Your First Scan
Understand what happens after you connect the tenant - and how to read the results.
1Security automatically schedules a full scan after a tenant is connected. This page explains what that scan actually does, how long it takes, and what to look at first.
What gets scanned
Scan stages
The scan runs through several stages in order. You can watch progress in the header or Tenants page → Scan status column.
Discovery
1Security discovers all identities, resources, and activities in your tenant. You can track found identities across pages like Users, Files, Activity, and Alerts. Permissions for a resource are mapped shortly after discovery. Sites require to be Fully scanned for the permissions to be mapped.
Permission graph
For each resource, we map every identity that can access it - including indirect access through nested groups. This is the longest stage. We map access not just for Users but Apps including Copi Agents.

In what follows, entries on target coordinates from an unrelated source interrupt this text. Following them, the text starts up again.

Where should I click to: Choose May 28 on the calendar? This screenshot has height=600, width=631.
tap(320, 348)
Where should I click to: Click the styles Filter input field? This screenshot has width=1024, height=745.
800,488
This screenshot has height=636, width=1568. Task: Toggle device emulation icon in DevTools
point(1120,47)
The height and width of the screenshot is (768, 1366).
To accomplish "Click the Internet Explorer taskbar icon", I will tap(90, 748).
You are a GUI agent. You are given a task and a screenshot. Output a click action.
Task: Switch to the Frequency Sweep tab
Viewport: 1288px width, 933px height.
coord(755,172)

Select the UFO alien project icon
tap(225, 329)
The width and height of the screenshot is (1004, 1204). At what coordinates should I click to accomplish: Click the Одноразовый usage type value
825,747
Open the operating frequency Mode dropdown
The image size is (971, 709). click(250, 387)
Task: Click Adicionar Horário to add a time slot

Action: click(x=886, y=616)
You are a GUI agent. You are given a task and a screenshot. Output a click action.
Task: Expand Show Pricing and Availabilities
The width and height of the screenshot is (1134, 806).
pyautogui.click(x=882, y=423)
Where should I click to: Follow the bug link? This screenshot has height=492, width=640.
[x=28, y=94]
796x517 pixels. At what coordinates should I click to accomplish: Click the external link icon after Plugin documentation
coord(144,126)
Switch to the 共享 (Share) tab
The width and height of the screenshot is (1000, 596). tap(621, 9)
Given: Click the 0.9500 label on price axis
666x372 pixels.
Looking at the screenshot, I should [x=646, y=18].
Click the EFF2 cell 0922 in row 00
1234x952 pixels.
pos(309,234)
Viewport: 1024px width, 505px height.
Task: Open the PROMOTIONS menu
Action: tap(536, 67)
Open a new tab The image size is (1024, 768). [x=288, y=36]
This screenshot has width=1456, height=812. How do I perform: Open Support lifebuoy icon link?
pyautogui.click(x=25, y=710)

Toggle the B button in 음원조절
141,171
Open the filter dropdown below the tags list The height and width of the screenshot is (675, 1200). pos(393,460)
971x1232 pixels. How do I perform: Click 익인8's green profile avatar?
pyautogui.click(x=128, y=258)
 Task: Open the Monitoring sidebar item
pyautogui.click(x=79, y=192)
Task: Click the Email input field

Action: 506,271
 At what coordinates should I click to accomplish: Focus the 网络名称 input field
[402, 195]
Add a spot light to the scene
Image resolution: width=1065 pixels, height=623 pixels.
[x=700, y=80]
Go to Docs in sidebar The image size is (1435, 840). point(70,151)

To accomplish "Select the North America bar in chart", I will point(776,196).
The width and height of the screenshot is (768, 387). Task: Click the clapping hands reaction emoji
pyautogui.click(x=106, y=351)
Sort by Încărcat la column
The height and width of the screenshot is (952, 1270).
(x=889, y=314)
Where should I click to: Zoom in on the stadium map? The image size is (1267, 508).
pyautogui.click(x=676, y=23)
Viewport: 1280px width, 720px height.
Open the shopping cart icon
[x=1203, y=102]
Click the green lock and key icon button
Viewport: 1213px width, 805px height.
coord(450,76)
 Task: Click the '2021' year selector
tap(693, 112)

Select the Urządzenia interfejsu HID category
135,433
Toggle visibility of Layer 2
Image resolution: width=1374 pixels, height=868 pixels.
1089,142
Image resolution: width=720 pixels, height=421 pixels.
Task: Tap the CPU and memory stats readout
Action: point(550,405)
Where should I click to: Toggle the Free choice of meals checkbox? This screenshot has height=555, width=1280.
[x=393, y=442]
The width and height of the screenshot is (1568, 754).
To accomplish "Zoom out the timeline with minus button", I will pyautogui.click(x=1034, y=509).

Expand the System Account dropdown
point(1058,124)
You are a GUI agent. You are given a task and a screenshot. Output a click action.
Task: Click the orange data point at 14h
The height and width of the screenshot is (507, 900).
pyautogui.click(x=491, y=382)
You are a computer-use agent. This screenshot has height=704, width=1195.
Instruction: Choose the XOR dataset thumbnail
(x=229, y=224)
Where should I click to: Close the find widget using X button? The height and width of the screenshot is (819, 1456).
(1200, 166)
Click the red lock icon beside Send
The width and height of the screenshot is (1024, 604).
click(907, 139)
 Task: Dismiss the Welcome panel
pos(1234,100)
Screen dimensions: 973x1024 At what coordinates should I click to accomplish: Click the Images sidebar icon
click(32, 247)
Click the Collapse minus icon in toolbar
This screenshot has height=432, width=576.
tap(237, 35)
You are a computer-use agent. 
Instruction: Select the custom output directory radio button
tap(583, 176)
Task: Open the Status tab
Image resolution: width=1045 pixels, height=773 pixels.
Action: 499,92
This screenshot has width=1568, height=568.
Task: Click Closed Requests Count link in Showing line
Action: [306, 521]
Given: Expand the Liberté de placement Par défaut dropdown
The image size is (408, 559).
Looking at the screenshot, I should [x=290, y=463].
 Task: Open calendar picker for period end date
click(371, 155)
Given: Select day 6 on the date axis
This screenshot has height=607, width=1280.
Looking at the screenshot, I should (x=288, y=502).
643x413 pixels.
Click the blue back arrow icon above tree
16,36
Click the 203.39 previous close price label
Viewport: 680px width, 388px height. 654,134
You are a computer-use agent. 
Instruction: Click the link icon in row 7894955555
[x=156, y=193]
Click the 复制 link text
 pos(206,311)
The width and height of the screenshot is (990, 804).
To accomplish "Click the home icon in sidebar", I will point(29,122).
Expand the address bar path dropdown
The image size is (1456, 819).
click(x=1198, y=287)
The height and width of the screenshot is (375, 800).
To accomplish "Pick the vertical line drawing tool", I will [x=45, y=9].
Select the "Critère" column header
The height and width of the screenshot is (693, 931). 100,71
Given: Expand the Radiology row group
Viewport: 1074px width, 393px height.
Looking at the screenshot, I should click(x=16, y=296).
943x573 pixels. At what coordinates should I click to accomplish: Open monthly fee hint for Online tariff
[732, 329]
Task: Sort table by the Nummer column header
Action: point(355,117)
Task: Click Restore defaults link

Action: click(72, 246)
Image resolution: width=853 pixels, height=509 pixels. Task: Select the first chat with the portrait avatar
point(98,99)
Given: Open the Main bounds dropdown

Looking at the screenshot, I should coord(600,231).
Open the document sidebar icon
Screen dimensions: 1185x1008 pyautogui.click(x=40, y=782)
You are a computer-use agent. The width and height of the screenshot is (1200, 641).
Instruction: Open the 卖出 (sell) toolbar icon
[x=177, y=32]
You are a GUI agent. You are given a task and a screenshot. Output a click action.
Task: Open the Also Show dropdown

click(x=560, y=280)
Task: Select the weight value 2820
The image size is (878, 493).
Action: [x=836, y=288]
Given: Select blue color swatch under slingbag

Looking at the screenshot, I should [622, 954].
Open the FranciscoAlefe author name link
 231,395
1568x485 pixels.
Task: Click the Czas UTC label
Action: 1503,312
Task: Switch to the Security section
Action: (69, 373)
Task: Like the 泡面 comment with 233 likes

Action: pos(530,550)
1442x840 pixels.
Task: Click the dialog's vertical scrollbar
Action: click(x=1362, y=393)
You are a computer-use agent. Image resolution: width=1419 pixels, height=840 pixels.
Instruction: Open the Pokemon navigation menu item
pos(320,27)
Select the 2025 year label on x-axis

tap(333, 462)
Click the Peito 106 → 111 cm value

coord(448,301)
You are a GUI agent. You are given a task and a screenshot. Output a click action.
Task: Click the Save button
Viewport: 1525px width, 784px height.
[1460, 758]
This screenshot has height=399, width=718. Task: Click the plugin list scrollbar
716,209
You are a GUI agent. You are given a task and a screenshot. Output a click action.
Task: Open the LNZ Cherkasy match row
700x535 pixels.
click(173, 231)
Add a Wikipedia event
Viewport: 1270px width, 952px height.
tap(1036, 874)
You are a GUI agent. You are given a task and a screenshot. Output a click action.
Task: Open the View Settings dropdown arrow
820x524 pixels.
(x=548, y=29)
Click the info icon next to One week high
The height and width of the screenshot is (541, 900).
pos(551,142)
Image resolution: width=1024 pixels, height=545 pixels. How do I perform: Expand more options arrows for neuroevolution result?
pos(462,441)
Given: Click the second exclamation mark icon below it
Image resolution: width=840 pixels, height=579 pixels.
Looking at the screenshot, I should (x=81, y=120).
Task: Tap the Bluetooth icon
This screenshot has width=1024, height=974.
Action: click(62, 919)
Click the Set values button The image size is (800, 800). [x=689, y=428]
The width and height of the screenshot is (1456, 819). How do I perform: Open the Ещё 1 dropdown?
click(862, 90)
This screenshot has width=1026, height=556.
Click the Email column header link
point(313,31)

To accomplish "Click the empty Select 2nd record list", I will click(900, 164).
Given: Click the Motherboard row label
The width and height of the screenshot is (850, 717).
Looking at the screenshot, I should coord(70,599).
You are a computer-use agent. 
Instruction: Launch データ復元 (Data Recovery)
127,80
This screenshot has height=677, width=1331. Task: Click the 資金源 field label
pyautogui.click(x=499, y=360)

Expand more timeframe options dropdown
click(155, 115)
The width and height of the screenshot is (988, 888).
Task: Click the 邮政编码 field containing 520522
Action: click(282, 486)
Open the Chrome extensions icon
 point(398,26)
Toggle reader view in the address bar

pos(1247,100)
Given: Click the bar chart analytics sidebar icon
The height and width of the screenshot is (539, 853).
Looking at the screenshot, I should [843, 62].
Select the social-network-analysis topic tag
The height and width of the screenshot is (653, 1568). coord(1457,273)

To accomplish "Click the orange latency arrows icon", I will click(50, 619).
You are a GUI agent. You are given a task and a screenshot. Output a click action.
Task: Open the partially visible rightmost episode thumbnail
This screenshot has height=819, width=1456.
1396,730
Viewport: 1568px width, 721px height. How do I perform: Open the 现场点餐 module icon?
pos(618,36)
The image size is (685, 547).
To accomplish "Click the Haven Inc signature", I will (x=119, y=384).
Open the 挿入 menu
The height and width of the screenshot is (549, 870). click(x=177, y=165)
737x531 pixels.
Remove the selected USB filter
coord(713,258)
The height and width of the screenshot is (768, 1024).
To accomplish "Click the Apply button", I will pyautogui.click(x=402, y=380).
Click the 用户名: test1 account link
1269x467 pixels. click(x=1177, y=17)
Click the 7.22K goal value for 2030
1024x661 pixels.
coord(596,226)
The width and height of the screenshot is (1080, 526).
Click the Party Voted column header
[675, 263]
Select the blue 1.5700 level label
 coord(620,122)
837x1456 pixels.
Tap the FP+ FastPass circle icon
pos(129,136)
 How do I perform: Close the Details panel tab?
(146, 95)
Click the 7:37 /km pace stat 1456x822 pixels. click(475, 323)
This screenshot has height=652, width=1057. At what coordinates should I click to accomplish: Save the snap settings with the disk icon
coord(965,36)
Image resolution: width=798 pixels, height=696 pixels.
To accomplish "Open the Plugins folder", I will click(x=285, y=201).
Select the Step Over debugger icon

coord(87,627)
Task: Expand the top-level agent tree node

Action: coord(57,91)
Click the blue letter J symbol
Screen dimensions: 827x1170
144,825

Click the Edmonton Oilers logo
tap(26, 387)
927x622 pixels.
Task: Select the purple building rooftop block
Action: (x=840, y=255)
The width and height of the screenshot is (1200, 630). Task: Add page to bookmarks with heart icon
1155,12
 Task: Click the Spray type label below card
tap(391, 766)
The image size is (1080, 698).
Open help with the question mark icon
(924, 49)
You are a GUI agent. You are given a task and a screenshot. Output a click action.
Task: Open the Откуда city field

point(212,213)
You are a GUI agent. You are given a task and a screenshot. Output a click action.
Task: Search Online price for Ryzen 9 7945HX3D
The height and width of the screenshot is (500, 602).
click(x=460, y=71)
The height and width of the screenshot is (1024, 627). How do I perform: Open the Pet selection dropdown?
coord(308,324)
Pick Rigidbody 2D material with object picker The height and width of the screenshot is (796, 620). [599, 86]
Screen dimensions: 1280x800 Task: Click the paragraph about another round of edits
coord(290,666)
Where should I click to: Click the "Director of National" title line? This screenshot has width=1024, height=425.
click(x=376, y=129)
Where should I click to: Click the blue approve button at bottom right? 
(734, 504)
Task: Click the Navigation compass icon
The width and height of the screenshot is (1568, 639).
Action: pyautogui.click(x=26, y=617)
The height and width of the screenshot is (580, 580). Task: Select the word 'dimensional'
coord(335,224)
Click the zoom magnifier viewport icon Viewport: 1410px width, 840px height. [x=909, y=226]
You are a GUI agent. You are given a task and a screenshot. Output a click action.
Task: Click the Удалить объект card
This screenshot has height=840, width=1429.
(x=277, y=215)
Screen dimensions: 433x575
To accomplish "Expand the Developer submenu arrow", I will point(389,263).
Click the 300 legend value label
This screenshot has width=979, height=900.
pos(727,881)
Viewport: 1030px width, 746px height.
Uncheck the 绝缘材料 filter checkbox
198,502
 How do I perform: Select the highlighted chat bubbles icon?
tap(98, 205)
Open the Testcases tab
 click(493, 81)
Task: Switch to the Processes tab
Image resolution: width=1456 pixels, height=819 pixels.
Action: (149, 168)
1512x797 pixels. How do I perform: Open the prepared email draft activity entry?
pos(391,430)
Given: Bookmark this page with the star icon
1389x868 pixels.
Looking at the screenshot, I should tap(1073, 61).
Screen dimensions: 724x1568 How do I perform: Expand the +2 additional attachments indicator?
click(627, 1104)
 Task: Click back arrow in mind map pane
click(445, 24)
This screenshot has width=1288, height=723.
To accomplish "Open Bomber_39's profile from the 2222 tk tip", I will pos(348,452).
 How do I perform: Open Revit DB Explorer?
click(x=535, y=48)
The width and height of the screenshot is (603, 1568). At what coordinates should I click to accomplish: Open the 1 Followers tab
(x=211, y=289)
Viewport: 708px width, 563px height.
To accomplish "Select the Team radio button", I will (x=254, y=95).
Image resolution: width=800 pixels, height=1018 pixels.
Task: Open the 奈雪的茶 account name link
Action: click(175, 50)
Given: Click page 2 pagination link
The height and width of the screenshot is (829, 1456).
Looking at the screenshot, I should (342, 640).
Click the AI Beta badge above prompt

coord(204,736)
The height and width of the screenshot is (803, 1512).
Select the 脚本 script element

This makes 1Security into a fully interactive tenant map. You can navigate from users to their actions to the modified files to their sensitive data - any point allows for an audit travel.
Sensitivity classification
Files are scanned for sensitive content using our 300+ pattern library, OCR for images, and (optionally) LLM-based classification.
Sensitivity can work with Microsoft Purview, with 1Security handling classification, or both. As for both, the advantage is it allows you to use custom Purview labels while having 1Security as a sensitivity analysis layer - as many clients do not have Purview autodiscovery enabled.
Risk scoring
Each resource is scored on multiple dimensions: external sharing, sensitivity, stale access, abnormal patterns.
Expected duration
For the largest tenants in production (40M+ files), the initial full scan can take weeks. Incremental scans run continuously after that and process changes within minutes.
| Tenant size | Files | Initial scan * | New resources / Activity |
|---|---|---|---|
| Small | < 100K | 1–2 hours | ~ 10 min |
| Medium | 1M | 6–12 hours | ~ 10 min |
| Large | 10M | 1 week | ~ 10 min |
| Enterprise * | 40M+ | 4+ weeks | ~ 10 min |
- *Enterprise tenants can significantly improve initial scan speeds by contacting Microsoft Support to increase their API throttling limits. To do this, go to the Microsoft 365 Admin Center, navigate to Support > Help & support, and open a new service request asking to "Increase Microsoft Graph and SharePoint API throttling limits for a security auditing application."
Live updates
New and updated entities such as files, emails, logs (excluding Sensitive Info and Sensitivity Labels) etc should appear in the system within several minutes alongside their changed permissions. Similar to how Copilot works, we use a combination of real-time updates and periodic scans to keep the system up to date.
Updated Sensitive Info and Sensitivity Labels are processed in the background and may take longer to appear.
Monitorings
Track your tenant over time using the permission map as a base. We provide over 50 default, pre-configured monitorings (such as 'External Users Downloading Files') that you can easily edit or use as templates for nearly limitless custom rules in an intuitive UI. By default, monitoring results are evaluated and updated once a day.